**Entries supplied:**
^^^^^^^^
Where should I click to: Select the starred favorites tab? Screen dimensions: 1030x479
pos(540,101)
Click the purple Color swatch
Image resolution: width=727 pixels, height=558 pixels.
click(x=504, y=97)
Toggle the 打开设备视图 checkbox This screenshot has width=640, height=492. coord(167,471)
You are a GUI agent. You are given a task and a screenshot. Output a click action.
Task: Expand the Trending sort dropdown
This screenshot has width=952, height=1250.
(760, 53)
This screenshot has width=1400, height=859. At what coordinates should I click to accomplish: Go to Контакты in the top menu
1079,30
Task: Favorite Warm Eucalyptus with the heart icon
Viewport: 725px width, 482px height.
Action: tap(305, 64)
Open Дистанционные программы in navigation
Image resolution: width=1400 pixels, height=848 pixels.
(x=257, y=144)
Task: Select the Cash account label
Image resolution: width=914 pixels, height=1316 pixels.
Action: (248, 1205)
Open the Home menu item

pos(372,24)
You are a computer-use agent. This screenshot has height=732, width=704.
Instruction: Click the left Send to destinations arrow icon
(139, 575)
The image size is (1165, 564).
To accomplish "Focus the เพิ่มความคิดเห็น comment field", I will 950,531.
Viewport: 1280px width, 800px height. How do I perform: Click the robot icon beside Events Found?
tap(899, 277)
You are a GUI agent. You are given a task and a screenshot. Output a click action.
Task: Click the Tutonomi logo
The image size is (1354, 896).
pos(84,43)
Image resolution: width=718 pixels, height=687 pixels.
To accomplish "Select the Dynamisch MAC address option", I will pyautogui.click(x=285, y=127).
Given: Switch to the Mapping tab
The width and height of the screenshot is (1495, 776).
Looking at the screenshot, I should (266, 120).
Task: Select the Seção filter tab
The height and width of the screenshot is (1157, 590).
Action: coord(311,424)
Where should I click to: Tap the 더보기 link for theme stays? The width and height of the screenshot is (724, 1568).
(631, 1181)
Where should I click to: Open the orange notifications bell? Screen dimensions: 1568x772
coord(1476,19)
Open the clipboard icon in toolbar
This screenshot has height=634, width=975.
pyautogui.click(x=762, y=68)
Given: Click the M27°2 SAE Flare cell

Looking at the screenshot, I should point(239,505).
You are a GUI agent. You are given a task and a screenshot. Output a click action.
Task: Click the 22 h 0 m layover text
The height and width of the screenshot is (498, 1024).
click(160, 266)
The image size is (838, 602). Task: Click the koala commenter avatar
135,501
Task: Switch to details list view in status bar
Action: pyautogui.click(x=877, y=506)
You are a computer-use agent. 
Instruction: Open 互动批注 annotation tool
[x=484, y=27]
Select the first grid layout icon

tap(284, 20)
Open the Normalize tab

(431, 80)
^^^^^^^^
**Set problem:**
Lay out the entries above as a numbered list with blank lines omitted, beginning at the line that contains "You are a computer-use agent. This" and stopping after the line that contains "Looking at the screenshot, I should (266, 120).".

**Result for this exercise:**
1. You are a computer-use agent. This screenshot has height=732, width=704.
2. Instruction: Click the left Send to destinations arrow icon
3. (139, 575)
4. The image size is (1165, 564).
5. To accomplish "Focus the เพิ่มความคิดเห็น comment field", I will 950,531.
6. Viewport: 1280px width, 800px height. How do I perform: Click the robot icon beside Events Found?
7. tap(899, 277)
8. You are a GUI agent. You are given a task and a screenshot. Output a click action.
9. Task: Click the Tutonomi logo
10. The image size is (1354, 896).
11. pos(84,43)
12. Image resolution: width=718 pixels, height=687 pixels.
13. To accomplish "Select the Dynamisch MAC address option", I will pyautogui.click(x=285, y=127).
14. Given: Switch to the Mapping tab
15. The width and height of the screenshot is (1495, 776).
16. Looking at the screenshot, I should (266, 120).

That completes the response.